The European Central Bank warned that widespread adoption of euro-denominated stablecoins could drain deposits from commercial banks and weaken monetary policy transmission.
In a new research paper, the ECB said stablecoins could “weaken the effectiveness of monetary policy” and “hamper lenders’ ability to support the real economy” if funds migrate from bank deposits into tokenised payment rails.
The warning comes as Visa expands stablecoin-linked cards to more than 100 countries via Bridge after reporting volumes that “more than quadrupled” last year, while Mastercard partnered with SoFi to launch SoFiUSD for settlement across its global network.
Regulators argue that large-scale euro stablecoin usage could face tight constraints under Europe’s MiCA framework, particularly around reserves, disclosure and access to central bank backstops.
Policymakers are also concerned that stablecoin “rewards” or yield-like features could mirror money-market-fund fragility if rapid withdrawals occur during stress periods.
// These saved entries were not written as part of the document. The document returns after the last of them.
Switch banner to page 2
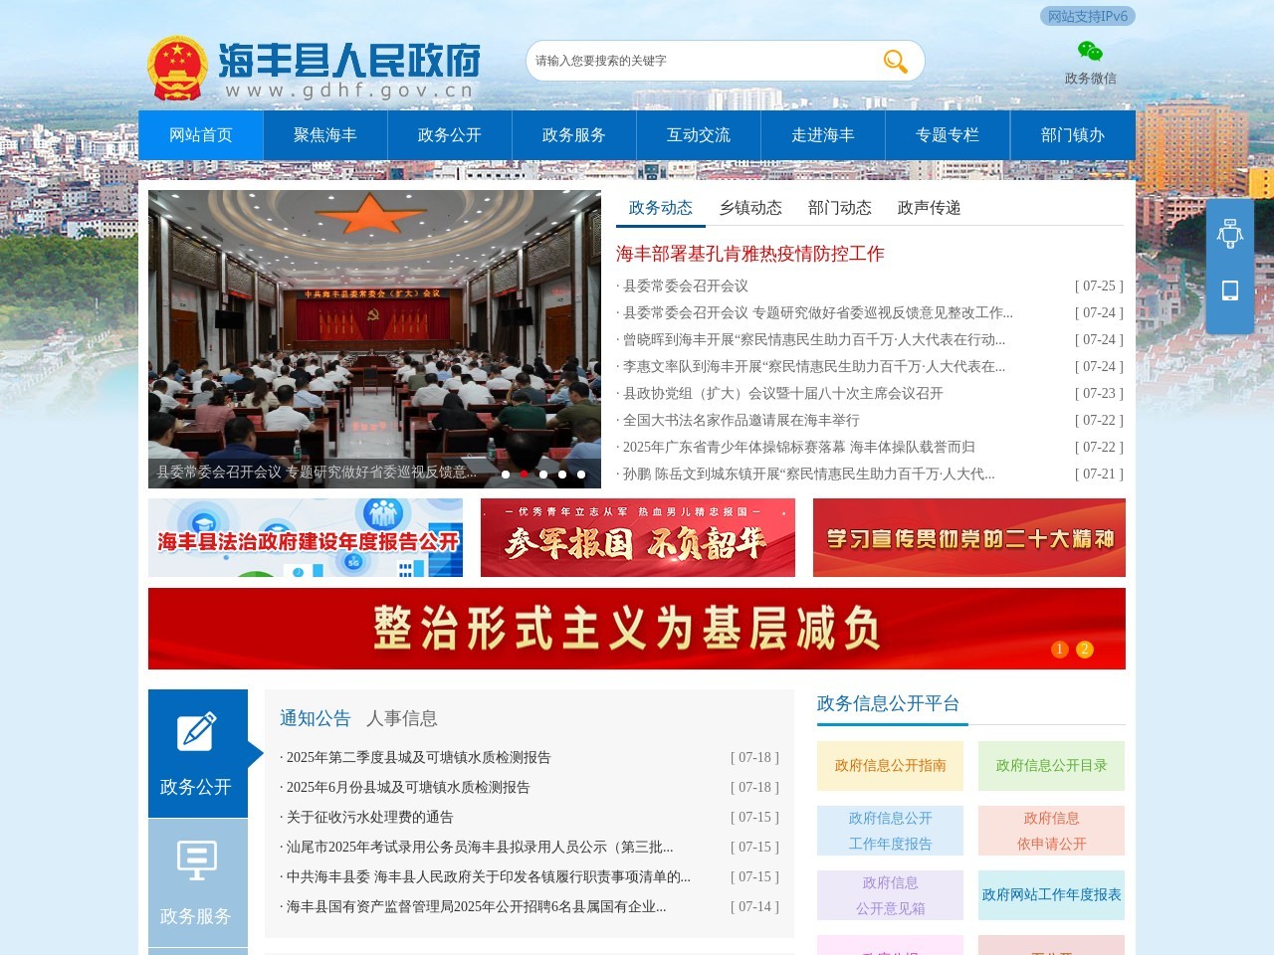 pos(1083,650)
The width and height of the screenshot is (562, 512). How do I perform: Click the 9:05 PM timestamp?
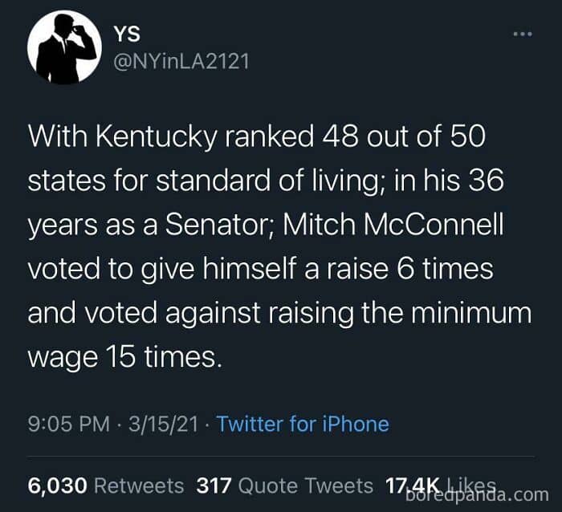click(x=67, y=424)
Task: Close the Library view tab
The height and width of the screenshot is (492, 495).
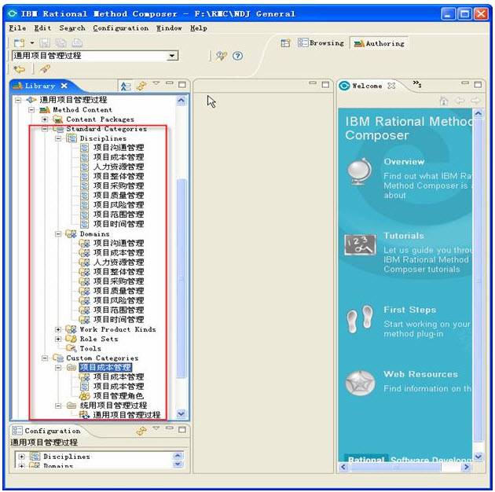Action: (x=64, y=86)
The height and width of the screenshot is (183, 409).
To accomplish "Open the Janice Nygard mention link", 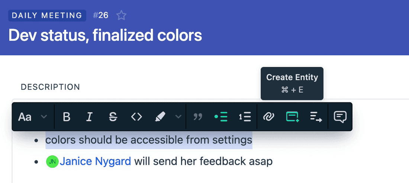I will coord(95,161).
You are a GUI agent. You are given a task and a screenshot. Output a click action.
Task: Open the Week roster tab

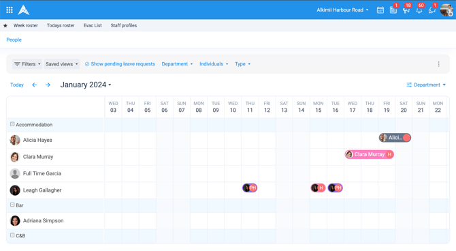pos(26,25)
Crypto markets reacted calmly, with Bitcoin trading near $67,000–$68,000, Ethereum around $2,000 and Solana in the mid-$80s, as traders viewed the paper as a medium-term structural issue rather than an immediate shock.
The episode underscores how stablecoins have moved from peripheral crypto instruments to a central policy battleground between banks, central banks and payment networks integrating tokenised settlement into mainstream finance.
At the time of reporting, Bitcoin price was $68,149.40.